WORK TASK: Repeat only the lines running from the beginning of the material through the line that contains "Task: Switch to the Quick Start tab".

PROVIDED INFORMATION:
==*==

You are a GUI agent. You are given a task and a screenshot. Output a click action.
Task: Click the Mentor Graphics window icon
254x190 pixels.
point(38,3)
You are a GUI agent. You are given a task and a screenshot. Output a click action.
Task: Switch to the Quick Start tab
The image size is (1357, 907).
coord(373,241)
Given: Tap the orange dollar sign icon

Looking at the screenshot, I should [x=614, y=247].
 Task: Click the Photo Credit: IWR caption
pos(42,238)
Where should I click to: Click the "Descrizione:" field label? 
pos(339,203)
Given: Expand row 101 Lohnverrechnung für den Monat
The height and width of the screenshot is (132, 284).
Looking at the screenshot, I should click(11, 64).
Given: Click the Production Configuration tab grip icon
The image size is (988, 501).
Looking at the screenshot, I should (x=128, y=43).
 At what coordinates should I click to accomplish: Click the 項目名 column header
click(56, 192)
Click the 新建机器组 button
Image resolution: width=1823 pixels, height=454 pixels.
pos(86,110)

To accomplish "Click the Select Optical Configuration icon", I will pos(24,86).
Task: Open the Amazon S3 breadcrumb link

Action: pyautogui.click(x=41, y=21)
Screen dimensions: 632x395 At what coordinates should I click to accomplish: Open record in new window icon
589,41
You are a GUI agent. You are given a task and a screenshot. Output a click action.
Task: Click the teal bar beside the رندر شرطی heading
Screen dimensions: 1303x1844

==*==

FINAL ANSWER:
You are a GUI agent. You are given a task and a screenshot. Output a click action.
Task: Click the Mentor Graphics window icon
254x190 pixels.
point(38,3)
You are a GUI agent. You are given a task and a screenshot. Output a click action.
Task: Switch to the Quick Start tab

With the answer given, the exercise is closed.